[NETFILTER]: iptables 32bit compat layer

This patch extends current iptables compatibility layer in order to get 32bit iptables to work on 64bit kernel. Current layer is insufficient due to alignment checks both in kernel and user space tools. Patch is for current net-2.6.17 with addition of move of ipt_entry_{match| target} definitions to xt_entry_{match|target}. Signed-off-by: Dmitry Mishin <dim@openvz.org> Acked-off-by: Kirill Korotaev <dev@openvz.org> Signed-off-by: Patrick McHardy <kaber@trash.net> Signed-off-by: David S. Miller <davem@davemloft.net>
author: Dmitry Mishin <dim@openvz.org> 2006-04-01 05:25:19 -0500
committer: David S. Miller <davem@davemloft.net> 2006-04-01 05:25:19 -0500
commit: 2722971cbe831117686039d5c334f2c0f560be13 (patch)
tree: b810ea96778e4f5de2a7713685c0551aa34c8f97 /net/netfilter
parent: e64a70be5175ac2c209fa742123a6ce845852e0e (diff)
1 files changed, 113 insertions, 0 deletions
diff --git a/net/netfilter/x_tables.c b/net/netfilter/x_tables.c
index a657ab5394c3..feb8a9e066b0 100644
--- a/net/netfilter/x_tables.c
+++ b/net/netfilter/x_tables.c
@@ -38,6 +38,7 @@ struct xt_af {
        struct list_head match;
        struct list_head target;
        struct list_head tables;
+        struct mutex compat_mutex;
 };
 static struct xt_af *xt;
@@ -272,6 +273,54 @@ int xt_check_match(const struct xt_match *match, unsigned short family,
 }
 EXPORT_SYMBOL_GPL(xt_check_match);
+#ifdef CONFIG_COMPAT
+int xt_compat_match(void *match, void **dstptr, int *size, int convert)
+{
+        struct xt_match *m;
+        struct compat_xt_entry_match *pcompat_m;
+        struct xt_entry_match *pm;
+        u_int16_t msize;
+        int off, ret;
+        ret = 0;
+        m = ((struct xt_entry_match *)match)->u.kernel.match;
+        off = XT_ALIGN(m->matchsize) - COMPAT_XT_ALIGN(m->matchsize);
+        switch (convert) {
+                case COMPAT_TO_USER:
+                        pm = (struct xt_entry_match *)match;
+                        msize = pm->u.user.match_size;
+                        if (__copy_to_user(*dstptr, pm, msize)) {
+                                ret = -EFAULT;
+                                break;
+                        }
+                        msize -= off;
+                        if (put_user(msize, (u_int16_t *)*dstptr))

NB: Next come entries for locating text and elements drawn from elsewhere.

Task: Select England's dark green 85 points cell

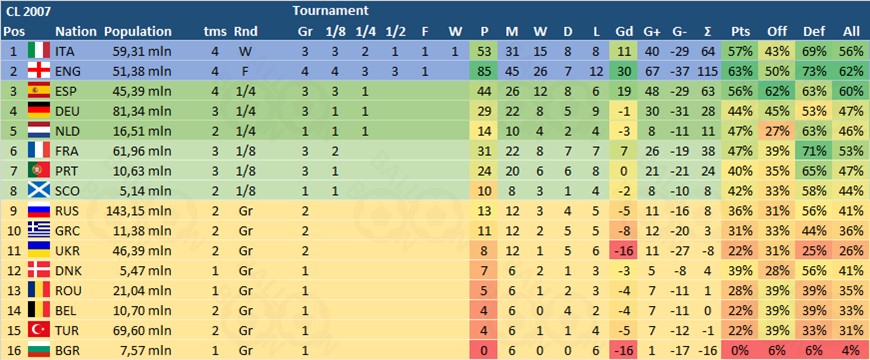Action: [x=484, y=72]
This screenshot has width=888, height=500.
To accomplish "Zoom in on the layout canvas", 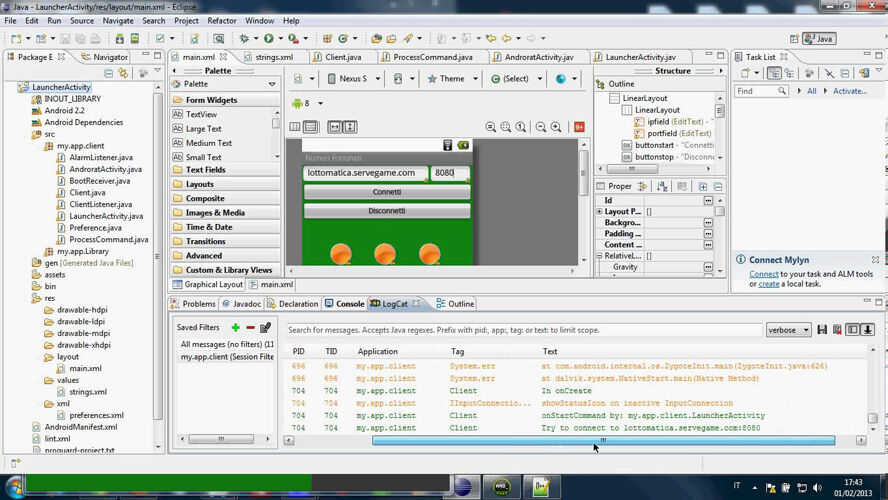I will (x=556, y=127).
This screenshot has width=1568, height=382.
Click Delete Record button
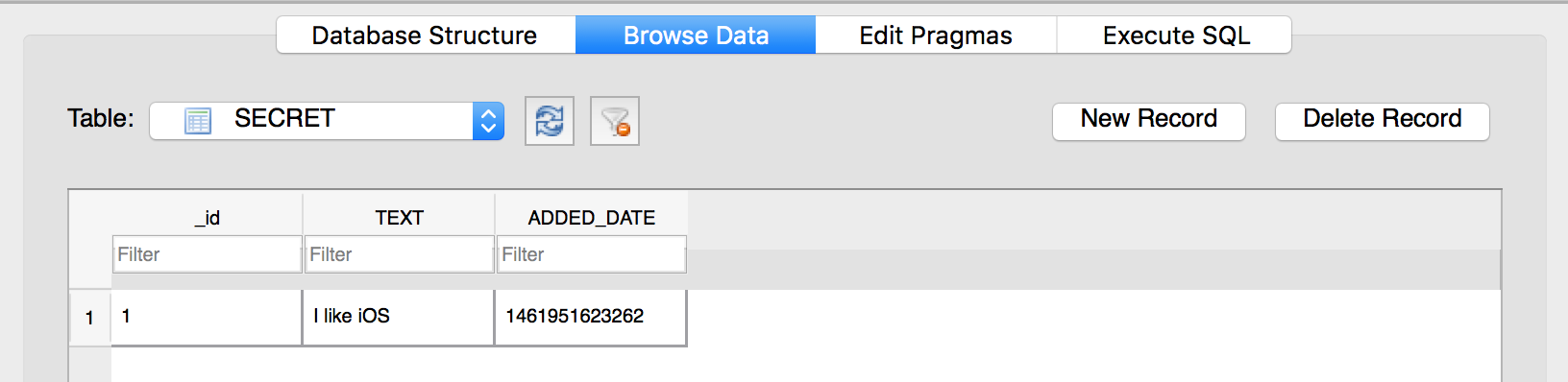coord(1383,121)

+                                ret = -EFAULT;
+                        *size -= off;
+                        *dstptr += msize;
+                        break;
+                case COMPAT_FROM_USER:
+                        pcompat_m = (struct compat_xt_entry_match *)match;
+                        pm = (struct xt_entry_match *)*dstptr;
+                        msize = pcompat_m->u.user.match_size;
+                        memcpy(pm, pcompat_m, msize);
+                        msize += off;
+                        pm->u.user.match_size = msize;
+                        *size += off;
+                        *dstptr += msize;
+                        break;
+                case COMPAT_CALC_SIZE:
+                        *size += off;
+                        break;
+                default:
+                        ret = -ENOPROTOOPT;
+                        break;
+        }
+        return ret;
+}
+EXPORT_SYMBOL_GPL(xt_compat_match);
+#endif
 int xt_check_target(const struct xt_target *target, unsigned short family,
                    unsigned int size, const char *table, unsigned int hook_mask,
                    unsigned short proto, int inv_proto)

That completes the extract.